THE REQUEST: Retype the records below from their first line down through the line containing "In order to click on Direct", both ends included, with no changes.
START RECORDS PROVIDED
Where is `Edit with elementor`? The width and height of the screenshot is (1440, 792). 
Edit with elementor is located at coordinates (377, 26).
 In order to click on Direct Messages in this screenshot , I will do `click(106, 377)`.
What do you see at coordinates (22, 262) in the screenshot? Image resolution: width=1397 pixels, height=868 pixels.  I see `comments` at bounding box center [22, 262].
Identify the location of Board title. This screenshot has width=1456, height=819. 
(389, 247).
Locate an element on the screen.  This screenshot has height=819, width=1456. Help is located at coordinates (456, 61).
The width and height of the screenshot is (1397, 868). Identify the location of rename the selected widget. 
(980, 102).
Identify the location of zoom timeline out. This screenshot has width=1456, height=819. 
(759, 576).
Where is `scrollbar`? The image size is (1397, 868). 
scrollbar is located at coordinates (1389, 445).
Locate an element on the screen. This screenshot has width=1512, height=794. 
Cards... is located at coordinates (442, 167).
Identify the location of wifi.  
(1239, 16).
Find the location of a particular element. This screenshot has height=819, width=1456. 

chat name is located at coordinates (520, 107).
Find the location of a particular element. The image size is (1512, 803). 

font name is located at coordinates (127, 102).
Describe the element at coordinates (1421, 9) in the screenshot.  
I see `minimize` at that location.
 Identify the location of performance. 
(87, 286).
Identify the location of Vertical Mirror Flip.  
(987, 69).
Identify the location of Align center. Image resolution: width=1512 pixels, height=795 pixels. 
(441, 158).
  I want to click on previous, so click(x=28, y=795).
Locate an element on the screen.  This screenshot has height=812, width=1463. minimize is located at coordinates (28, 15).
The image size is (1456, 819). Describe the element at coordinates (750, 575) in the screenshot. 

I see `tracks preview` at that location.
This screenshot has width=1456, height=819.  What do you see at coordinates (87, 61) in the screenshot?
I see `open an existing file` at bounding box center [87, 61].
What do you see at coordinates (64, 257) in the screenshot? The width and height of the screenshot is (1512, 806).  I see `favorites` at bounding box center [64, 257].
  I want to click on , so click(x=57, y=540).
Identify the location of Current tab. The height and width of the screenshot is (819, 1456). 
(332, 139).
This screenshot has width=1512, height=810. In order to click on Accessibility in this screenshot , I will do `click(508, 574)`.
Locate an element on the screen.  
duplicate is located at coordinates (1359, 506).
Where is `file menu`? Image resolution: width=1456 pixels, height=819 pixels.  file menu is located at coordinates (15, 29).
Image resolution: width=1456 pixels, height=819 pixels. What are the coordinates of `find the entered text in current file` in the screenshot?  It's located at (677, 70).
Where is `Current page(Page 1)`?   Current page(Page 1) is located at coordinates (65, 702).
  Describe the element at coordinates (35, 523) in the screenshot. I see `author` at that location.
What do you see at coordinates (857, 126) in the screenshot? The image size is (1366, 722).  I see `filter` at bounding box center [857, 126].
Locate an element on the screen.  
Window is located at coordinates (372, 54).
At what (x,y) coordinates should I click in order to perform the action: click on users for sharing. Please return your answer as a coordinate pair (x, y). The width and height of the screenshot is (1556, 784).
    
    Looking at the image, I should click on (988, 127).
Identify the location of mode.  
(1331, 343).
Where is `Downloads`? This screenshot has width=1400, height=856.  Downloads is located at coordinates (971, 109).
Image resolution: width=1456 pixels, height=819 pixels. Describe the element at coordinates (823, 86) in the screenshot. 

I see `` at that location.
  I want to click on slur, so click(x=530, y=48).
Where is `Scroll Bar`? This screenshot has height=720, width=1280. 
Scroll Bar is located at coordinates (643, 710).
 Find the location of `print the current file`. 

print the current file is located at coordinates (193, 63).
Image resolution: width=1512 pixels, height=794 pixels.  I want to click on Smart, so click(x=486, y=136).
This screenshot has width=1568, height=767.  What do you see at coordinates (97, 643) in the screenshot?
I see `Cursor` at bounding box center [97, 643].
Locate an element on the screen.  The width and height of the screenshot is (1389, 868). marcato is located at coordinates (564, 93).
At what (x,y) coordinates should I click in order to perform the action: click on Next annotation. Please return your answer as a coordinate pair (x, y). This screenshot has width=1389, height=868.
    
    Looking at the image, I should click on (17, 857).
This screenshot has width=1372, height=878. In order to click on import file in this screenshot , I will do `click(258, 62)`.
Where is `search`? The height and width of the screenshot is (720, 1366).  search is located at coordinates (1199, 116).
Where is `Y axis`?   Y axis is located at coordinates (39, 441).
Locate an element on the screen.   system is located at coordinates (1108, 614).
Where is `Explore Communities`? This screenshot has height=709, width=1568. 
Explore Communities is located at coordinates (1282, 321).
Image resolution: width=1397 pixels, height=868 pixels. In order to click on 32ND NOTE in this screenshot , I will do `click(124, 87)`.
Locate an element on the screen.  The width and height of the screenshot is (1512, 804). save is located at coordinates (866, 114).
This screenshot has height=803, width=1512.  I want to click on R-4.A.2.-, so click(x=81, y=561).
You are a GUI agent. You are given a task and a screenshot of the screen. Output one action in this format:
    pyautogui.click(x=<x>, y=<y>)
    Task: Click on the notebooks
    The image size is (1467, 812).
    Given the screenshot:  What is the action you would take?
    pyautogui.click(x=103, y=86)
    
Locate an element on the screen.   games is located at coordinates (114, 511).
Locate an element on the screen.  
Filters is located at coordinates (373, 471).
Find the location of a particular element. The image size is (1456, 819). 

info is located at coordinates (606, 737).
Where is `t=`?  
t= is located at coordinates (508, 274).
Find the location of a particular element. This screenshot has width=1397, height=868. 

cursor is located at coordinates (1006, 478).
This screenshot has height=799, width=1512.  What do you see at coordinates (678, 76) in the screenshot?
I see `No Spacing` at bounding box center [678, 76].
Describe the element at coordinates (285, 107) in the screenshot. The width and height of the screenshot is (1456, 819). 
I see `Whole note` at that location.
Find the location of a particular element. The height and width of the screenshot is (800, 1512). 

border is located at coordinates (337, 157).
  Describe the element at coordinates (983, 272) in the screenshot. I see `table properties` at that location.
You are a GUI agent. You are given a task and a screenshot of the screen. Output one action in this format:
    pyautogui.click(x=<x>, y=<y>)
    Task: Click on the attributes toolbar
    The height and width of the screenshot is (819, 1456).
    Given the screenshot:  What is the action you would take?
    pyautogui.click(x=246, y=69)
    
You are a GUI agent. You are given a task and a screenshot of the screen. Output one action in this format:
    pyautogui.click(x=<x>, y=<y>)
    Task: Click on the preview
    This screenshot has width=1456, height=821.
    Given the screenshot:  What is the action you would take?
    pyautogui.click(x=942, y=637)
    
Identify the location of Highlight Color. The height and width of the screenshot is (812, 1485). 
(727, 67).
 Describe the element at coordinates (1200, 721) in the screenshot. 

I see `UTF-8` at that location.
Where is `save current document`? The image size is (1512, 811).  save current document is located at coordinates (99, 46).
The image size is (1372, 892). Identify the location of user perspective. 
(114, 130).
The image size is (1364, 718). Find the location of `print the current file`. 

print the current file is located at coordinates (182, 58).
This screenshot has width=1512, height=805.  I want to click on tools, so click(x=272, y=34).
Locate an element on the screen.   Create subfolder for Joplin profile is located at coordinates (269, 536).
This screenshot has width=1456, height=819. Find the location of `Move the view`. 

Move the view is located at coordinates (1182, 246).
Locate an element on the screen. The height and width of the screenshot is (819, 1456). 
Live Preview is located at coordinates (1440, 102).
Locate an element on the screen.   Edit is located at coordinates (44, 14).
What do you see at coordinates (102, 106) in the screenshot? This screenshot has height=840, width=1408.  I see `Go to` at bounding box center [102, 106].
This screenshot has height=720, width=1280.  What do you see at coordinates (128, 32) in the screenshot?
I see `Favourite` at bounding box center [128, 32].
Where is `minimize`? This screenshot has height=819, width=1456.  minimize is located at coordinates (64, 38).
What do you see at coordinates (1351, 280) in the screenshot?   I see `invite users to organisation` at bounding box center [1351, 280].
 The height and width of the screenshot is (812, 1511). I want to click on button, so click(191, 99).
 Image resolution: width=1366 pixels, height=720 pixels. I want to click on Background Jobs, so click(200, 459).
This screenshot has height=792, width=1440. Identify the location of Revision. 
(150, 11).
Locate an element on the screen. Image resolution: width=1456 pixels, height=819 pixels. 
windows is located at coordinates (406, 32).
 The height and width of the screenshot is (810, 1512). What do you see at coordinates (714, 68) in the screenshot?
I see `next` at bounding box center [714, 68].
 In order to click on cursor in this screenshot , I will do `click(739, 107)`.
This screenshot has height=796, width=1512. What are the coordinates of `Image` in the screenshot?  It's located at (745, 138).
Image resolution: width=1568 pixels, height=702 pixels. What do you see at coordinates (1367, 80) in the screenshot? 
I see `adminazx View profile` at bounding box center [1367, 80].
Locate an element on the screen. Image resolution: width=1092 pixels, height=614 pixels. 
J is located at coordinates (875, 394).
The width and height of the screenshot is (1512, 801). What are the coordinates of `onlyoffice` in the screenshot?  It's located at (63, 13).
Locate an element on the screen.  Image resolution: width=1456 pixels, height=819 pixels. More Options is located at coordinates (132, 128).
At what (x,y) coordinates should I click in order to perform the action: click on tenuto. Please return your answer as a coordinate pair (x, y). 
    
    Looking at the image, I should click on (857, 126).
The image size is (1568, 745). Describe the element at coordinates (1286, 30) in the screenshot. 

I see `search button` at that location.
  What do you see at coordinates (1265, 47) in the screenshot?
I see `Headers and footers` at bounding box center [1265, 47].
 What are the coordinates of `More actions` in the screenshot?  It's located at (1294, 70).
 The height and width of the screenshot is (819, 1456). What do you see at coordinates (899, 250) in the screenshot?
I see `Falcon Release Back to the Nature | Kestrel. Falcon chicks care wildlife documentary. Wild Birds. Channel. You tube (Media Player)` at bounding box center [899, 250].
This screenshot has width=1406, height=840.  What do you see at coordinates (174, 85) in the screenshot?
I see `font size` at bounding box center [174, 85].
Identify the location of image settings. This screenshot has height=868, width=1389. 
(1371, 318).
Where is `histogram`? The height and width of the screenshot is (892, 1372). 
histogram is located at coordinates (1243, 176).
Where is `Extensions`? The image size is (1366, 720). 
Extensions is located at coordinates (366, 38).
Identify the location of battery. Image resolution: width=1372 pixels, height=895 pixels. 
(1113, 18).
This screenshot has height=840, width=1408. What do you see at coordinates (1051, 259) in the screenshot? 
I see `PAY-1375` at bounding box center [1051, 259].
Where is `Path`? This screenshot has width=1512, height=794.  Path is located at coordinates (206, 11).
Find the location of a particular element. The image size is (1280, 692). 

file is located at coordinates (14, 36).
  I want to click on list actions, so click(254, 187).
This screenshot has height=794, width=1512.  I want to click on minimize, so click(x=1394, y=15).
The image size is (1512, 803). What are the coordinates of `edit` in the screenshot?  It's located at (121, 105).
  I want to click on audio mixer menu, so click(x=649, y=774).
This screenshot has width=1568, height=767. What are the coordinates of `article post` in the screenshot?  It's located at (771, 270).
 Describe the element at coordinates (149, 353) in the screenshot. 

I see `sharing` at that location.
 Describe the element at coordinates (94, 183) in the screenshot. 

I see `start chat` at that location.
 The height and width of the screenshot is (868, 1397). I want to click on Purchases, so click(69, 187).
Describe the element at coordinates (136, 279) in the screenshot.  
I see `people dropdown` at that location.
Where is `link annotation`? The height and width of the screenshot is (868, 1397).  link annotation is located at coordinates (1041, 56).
END RECORDS PROVIDED
RESPONSE:
Where is `Edit with elementor`? The width and height of the screenshot is (1440, 792). 
Edit with elementor is located at coordinates (377, 26).
 In order to click on Direct Messages in this screenshot , I will do `click(106, 377)`.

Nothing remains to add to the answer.